- **Data to examine**:
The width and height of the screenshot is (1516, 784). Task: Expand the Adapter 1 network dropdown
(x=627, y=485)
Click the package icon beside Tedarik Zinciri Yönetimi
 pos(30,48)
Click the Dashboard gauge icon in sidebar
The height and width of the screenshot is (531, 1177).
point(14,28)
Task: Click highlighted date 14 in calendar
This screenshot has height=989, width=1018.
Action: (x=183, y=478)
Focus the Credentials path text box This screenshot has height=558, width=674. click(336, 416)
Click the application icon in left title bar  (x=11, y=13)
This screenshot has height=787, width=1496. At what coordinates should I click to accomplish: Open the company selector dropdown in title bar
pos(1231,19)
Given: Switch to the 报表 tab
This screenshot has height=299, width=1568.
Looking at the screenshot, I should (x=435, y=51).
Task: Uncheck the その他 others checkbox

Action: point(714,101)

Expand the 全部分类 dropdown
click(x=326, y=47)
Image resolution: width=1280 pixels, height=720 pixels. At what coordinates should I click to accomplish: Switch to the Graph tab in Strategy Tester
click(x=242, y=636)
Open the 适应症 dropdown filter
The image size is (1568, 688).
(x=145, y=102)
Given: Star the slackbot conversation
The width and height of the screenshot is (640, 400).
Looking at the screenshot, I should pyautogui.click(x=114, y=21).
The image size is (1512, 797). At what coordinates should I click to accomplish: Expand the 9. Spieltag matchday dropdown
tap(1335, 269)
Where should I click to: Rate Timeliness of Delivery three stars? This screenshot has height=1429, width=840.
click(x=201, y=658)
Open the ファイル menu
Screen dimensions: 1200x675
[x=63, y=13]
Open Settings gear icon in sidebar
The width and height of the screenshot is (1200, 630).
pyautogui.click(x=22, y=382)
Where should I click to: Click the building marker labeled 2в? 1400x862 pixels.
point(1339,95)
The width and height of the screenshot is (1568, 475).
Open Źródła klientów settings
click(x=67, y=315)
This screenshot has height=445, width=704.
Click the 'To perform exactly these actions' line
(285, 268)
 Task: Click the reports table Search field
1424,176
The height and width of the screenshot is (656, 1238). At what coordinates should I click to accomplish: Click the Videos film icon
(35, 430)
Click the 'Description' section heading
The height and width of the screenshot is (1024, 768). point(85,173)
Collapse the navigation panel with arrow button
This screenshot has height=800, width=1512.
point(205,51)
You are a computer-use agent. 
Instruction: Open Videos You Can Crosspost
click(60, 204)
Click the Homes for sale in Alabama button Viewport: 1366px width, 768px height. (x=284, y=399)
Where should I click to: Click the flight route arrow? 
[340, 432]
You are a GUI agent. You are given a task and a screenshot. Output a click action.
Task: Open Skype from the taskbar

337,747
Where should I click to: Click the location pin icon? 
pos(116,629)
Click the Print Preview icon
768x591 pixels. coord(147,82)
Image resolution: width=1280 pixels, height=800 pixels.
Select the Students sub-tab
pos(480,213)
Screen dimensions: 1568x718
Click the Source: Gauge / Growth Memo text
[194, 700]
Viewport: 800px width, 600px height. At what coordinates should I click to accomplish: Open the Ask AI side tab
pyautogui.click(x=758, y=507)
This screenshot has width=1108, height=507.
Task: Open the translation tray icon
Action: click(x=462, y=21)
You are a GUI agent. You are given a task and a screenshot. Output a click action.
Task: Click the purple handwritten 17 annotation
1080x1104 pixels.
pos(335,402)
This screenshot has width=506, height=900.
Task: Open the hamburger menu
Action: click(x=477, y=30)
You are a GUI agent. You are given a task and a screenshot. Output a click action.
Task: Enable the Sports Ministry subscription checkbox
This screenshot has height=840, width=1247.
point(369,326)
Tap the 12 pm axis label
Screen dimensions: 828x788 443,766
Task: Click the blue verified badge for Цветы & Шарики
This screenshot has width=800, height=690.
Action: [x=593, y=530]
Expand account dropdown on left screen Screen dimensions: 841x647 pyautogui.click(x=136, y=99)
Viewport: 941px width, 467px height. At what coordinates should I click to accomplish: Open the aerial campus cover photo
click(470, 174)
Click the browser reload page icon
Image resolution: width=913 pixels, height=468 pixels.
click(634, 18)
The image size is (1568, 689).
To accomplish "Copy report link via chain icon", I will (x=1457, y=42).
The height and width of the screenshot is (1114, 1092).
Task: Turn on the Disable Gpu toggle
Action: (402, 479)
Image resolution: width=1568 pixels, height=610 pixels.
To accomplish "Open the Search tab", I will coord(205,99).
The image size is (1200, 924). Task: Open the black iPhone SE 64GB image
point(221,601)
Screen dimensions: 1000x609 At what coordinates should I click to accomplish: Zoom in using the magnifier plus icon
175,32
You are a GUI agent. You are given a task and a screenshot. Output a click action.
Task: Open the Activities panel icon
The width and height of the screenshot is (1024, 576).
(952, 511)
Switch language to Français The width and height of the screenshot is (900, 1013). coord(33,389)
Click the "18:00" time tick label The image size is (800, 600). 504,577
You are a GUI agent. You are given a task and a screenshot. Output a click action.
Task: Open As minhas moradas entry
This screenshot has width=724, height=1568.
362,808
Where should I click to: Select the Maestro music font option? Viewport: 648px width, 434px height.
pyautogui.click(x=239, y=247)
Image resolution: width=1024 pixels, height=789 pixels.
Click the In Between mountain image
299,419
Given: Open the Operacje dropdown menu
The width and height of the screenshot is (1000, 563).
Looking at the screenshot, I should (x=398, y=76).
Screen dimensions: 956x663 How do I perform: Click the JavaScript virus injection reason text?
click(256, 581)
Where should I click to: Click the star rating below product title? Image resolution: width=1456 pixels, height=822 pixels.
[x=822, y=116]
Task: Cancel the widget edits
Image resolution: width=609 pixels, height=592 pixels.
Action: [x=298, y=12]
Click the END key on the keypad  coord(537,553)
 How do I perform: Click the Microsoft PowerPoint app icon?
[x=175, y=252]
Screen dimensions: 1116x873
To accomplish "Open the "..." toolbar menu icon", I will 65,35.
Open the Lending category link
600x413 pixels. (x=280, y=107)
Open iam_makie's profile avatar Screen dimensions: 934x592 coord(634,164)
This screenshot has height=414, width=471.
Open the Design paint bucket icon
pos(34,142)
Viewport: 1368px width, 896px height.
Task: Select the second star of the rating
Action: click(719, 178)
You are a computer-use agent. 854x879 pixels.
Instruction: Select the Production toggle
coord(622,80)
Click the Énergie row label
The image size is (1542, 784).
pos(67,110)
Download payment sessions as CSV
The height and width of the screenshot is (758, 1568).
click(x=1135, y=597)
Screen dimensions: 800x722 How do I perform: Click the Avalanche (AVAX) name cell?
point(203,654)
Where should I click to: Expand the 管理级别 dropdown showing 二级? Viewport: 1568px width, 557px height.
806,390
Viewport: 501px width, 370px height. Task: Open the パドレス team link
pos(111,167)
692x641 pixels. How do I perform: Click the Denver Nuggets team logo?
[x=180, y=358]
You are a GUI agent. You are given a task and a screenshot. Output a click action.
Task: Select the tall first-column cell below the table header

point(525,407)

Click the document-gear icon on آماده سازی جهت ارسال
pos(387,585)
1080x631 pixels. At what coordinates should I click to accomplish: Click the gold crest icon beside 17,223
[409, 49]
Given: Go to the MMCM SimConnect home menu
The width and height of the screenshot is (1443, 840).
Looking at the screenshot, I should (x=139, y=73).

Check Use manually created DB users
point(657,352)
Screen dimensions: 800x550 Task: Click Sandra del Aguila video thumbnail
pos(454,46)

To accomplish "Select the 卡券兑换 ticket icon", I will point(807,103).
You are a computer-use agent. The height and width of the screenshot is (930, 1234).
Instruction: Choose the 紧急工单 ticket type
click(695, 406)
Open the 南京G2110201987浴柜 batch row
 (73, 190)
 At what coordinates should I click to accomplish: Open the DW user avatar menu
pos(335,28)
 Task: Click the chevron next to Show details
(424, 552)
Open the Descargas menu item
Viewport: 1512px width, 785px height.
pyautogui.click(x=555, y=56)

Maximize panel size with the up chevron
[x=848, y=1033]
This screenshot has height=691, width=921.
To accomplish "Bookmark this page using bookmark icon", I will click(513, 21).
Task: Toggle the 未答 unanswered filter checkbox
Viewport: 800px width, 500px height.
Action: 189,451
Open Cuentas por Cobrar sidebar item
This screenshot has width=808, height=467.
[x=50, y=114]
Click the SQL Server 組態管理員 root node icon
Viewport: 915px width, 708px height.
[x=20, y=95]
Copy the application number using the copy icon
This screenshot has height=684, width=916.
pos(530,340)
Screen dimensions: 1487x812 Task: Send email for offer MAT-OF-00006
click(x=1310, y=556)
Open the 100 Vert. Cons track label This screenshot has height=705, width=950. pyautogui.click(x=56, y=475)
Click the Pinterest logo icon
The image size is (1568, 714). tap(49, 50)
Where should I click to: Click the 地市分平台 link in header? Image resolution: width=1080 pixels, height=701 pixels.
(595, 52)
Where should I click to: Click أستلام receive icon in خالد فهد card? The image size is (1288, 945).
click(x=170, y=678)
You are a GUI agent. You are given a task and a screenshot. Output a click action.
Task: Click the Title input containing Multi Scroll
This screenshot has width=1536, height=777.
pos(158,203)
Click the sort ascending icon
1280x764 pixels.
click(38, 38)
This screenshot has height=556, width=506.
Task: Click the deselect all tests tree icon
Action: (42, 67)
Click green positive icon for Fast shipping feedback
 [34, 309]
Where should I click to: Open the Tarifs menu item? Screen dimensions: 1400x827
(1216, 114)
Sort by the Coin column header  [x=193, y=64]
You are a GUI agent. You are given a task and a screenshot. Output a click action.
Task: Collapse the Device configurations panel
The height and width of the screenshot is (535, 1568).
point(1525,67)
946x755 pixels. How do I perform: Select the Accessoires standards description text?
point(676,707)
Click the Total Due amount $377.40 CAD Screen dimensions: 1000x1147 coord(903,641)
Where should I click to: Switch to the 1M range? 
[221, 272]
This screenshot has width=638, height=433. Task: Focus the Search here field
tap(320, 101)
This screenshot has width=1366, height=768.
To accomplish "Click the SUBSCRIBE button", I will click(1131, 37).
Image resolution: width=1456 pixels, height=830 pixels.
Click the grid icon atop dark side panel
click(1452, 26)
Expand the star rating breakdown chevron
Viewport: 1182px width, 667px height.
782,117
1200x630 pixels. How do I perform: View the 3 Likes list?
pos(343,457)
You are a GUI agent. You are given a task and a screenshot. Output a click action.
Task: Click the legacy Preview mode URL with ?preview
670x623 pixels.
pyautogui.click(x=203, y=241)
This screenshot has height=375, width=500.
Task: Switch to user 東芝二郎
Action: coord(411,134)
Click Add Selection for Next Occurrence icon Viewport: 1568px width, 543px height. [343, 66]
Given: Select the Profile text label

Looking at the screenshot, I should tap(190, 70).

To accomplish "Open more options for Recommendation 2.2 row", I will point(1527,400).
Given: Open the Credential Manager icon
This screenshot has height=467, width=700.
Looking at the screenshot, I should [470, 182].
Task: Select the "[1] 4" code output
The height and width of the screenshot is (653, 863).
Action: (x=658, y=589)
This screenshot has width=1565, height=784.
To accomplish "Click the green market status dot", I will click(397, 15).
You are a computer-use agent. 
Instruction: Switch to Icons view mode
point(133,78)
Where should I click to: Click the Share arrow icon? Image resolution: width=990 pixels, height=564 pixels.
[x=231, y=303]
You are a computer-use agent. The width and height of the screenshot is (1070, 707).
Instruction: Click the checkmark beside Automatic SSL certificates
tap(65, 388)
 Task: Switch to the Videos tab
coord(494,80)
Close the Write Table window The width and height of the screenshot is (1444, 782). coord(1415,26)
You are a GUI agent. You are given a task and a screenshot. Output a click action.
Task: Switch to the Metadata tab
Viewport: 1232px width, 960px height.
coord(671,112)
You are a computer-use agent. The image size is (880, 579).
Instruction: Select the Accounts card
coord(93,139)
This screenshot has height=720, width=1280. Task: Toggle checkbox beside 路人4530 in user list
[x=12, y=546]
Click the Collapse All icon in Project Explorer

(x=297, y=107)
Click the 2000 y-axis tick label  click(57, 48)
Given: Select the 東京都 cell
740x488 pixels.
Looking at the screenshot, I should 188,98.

- **What you should do**:
Repeat exactly the lines of the listing from its first line through the line that holds "Given: Switch to the 报表 tab". Nothing else should appear.

- **Exercise output**:
The width and height of the screenshot is (1516, 784). Task: Expand the Adapter 1 network dropdown
(x=627, y=485)
Click the package icon beside Tedarik Zinciri Yönetimi
 pos(30,48)
Click the Dashboard gauge icon in sidebar
The height and width of the screenshot is (531, 1177).
point(14,28)
Task: Click highlighted date 14 in calendar
This screenshot has height=989, width=1018.
Action: (x=183, y=478)
Focus the Credentials path text box This screenshot has height=558, width=674. click(336, 416)
Click the application icon in left title bar  (x=11, y=13)
This screenshot has height=787, width=1496. At what coordinates should I click to accomplish: Open the company selector dropdown in title bar
pos(1231,19)
Given: Switch to the 报表 tab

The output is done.